Pixel coordinate grounding data

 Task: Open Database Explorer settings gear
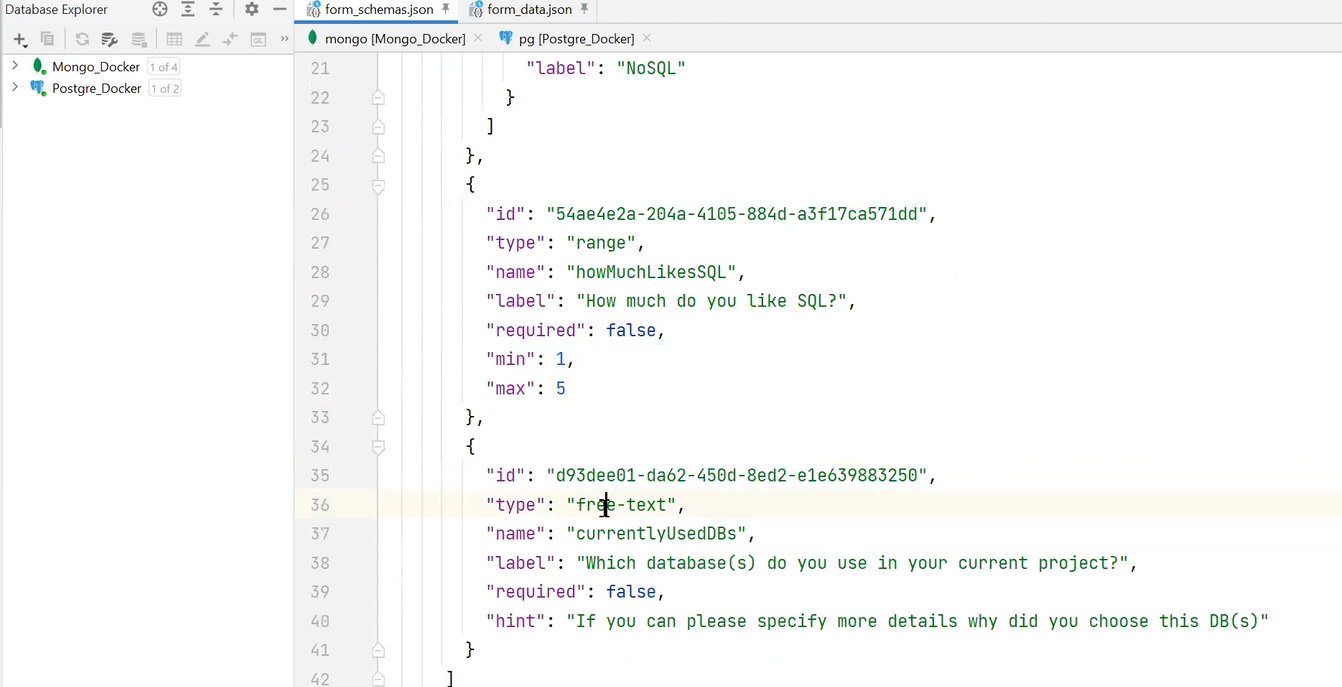click(x=252, y=9)
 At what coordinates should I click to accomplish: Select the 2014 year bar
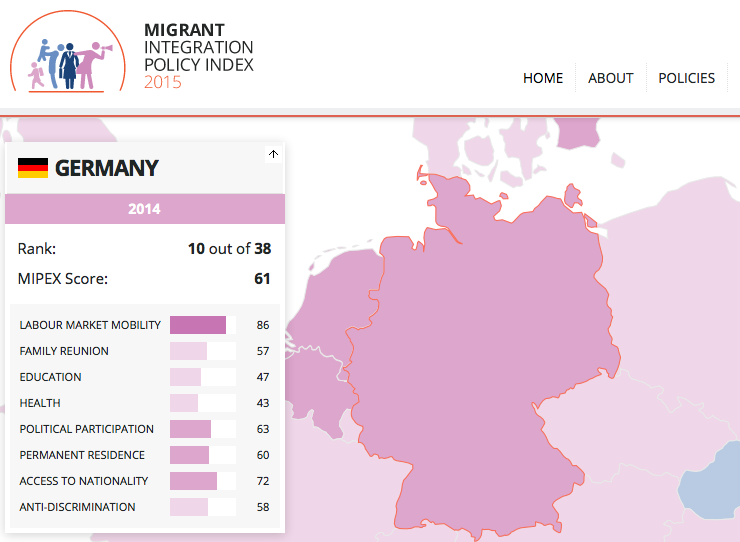145,209
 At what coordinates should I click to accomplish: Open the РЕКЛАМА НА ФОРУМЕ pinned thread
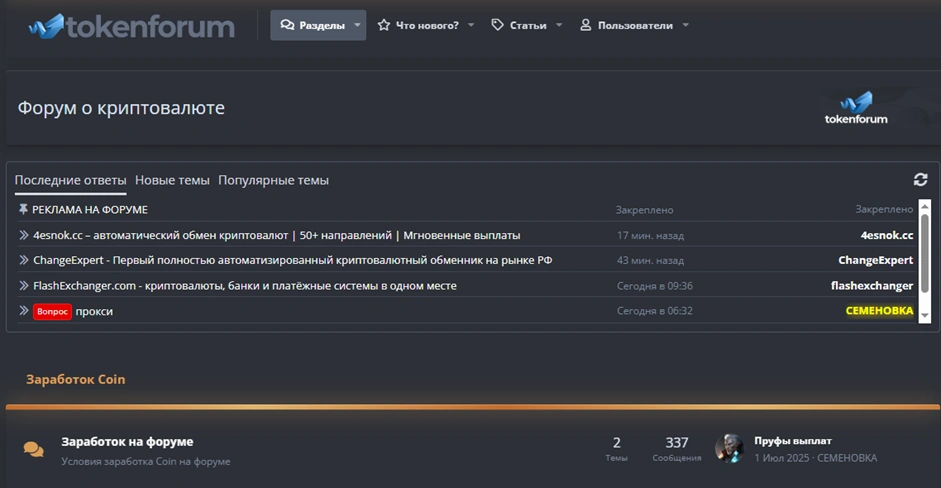coord(89,210)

* **Assignment**: Return a verbatim transcription of the data, omitting all images.

* **Answer for this exercise**:
 Task: Open Database Explorer settings gear
click(x=252, y=9)
 At what coordinates should I click to accomplish: Select the 2014 year bar
145,209
 At what coordinates should I click to accomplish: Open the РЕКЛАМА НА ФОРУМЕ pinned thread
coord(89,210)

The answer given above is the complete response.